$f(x)=x^3+ax^2+bx+c$ has roots $a,b$ and $c$ How many ordered triples of rational numbers $(a,b,c)$ are there such that the cubic polynomial $f(x)=x^3+ax^2+bx+c$ has roots $a,b$ and $c$?
The polynomial is allowed to have repeated roots.
 A: [There was a mistake in the first version of this answer that caused one solution to go missing.]
The only monic polynomial with roots $a,b,c$ is $(x-a)(x-b)(x-c)$, so we must have
$$
\begin{align}
a&=-a-b-c\;,\\
b&=ab+bc+ca\;,\\
c&=-abc\;.
\end{align}
$$
If $c=0$, this becomes
$$
\begin{align}
a&=-a-b\;,\\
b&=ab\;,\\
\end{align}
$$
and thus either $b=0$ and $a=0$ or $a=1$ and $b=-2$.

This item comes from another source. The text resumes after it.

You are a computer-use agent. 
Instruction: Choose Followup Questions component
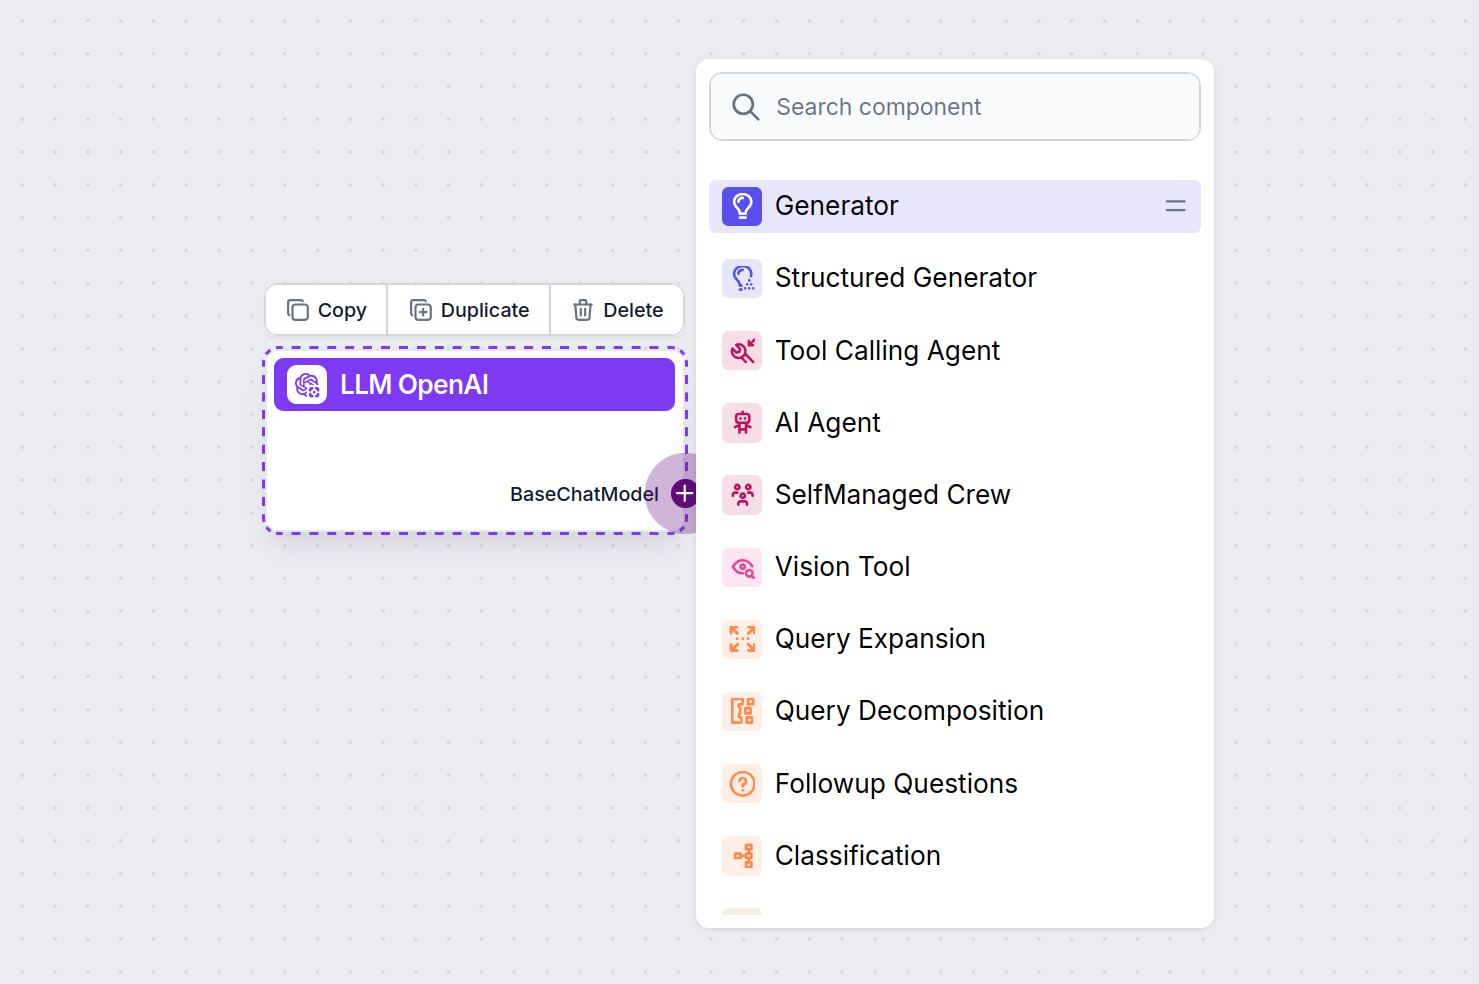pos(896,784)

If $c\ne0$, the third equation becomes $ab=-1$; substituting $b=-1/a$ into the first equation yields
$$
c=-2a+\frac1a\;,
$$
and then the second equation becomes
$$
-\frac1a=-1+2-\frac1{a^2}-2a^2+1\;.
$$
Multiplying through by $a^2$ yields
$$
2a^4-2a^2-a+1=0\;.
$$
The solution $a=1$ is readily guessed, and dividing through by $a-1$ yields
$$
2a^3+2a^2-1=0\;,
$$
which has one irrational and two complex roots (computation). The solution $a=1$ leads to $b=c=-1$.
Thus the only ordered triples are $(0,0,0)$, $(1,-2,0)$ and $(1,-1,-1)$, with corresponding polynomials $x^3$, $x^3+x^2-2x$ and $x^3+x^2-x-1$, respectively.